Mitigating strike-slip fault rupture damage in buried steel pipelines with geogrid reinforcement

This study investigates the effectiveness of geogrid reinforcement in mitigating seismic damage to buried continuous steel pipelines subjected to strike-slip fault rupture. Single and double geogrid layers installed in the surrounding soil aimed to redistribute the concentrated stresses and strains along the pipe, thereby reducing localized failure. Three-dimensional numerical models were developed to explicitly represent the steel pipe, soil deposit, and geogrid layers, capturing their complex interactions. Fault rupture was applied incrementally up to 4 m, and reinforced pipelines were evaluated against unreinforced cases using strain-based criteria, including maximum tensile strain, local buckling, ovalization, and geogrid rupture. The influence of design parameters, pipeline orientation, and wall thickness was also assessed.

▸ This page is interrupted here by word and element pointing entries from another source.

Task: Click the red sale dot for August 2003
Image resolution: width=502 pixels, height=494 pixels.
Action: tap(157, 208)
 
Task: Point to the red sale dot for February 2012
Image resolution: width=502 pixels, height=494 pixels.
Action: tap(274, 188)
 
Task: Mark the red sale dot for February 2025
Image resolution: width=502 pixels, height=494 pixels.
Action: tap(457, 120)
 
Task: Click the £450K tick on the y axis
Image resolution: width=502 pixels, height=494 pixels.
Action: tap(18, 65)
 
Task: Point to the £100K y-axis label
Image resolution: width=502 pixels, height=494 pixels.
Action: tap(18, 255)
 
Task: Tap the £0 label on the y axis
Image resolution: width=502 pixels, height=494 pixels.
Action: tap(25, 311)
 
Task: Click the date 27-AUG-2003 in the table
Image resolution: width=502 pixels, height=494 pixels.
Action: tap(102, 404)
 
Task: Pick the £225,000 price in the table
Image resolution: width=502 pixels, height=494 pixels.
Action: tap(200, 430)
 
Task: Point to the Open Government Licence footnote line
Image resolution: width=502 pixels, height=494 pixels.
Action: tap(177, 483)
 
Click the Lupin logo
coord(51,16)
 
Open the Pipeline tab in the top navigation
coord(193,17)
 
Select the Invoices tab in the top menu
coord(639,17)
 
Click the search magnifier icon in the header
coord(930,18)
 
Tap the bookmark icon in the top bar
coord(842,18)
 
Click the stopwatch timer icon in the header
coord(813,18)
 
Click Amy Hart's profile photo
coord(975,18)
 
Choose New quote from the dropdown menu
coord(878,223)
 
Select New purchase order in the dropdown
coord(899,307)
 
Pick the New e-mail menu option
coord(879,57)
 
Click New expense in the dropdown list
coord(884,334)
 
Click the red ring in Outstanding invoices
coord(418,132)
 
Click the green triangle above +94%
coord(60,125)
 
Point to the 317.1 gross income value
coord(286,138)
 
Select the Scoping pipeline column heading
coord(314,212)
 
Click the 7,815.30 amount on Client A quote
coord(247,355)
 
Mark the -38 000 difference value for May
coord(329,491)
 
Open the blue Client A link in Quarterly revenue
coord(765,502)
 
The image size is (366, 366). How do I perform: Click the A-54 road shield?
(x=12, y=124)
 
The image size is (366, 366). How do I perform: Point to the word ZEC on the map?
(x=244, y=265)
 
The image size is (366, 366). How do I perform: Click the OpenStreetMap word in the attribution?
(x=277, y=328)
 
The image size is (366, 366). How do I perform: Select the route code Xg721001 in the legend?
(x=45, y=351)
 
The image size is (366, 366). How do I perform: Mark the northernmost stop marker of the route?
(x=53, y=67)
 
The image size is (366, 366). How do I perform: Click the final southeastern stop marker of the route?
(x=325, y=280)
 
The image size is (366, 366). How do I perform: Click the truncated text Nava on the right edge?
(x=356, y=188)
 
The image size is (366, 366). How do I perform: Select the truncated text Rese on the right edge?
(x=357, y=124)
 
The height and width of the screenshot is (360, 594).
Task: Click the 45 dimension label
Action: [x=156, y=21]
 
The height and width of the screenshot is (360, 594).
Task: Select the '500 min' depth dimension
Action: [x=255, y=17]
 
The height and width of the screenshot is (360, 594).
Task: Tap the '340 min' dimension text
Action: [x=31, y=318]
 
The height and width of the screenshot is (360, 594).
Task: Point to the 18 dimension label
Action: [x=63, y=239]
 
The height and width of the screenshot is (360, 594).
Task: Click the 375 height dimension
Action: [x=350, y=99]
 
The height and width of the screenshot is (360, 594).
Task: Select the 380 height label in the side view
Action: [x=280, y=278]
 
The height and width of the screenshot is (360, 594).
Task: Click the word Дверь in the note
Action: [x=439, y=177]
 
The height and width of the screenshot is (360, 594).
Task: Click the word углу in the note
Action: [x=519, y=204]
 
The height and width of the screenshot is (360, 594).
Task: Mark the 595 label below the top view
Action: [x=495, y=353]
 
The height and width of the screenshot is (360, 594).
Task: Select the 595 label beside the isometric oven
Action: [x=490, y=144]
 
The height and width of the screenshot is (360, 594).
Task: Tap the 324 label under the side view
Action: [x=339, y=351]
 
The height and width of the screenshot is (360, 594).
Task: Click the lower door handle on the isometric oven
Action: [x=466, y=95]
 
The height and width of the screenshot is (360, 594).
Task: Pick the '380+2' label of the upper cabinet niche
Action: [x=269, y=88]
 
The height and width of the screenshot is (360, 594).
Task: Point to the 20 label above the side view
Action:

Geogrid reinforcement markedly enhanced seismic performance, delaying tensile, buckling, and distortion failures. Double-layer reinforcement increased the critical fault displacement by more than 96% and produced more distributed deformation than unreinforced pipelines. Parametric optimization further enhanced performance: increasing the fault crossing angle from 10° to 30° and reducing the D/t ratio from 144 to 58 improved resilience by approximately 30% and 54%, respectively. Obtained numerical results demonstrate that geogrid reinforcement is an effective and practical strategy for improving the seismic resilience of buried steel pipelines crossing active faults.